Directions: Copy each of the entries below line for line, without changing anything.

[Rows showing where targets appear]
== == ==

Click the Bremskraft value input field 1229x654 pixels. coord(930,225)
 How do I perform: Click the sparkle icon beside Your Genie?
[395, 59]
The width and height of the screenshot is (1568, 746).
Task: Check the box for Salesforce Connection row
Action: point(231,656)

== == ==

Task response:
Click the Bremskraft value input field 1229x654 pixels. coord(930,225)
 How do I perform: Click the sparkle icon beside Your Genie?
[395, 59]
The width and height of the screenshot is (1568, 746).
Task: Check the box for Salesforce Connection row
Action: point(231,656)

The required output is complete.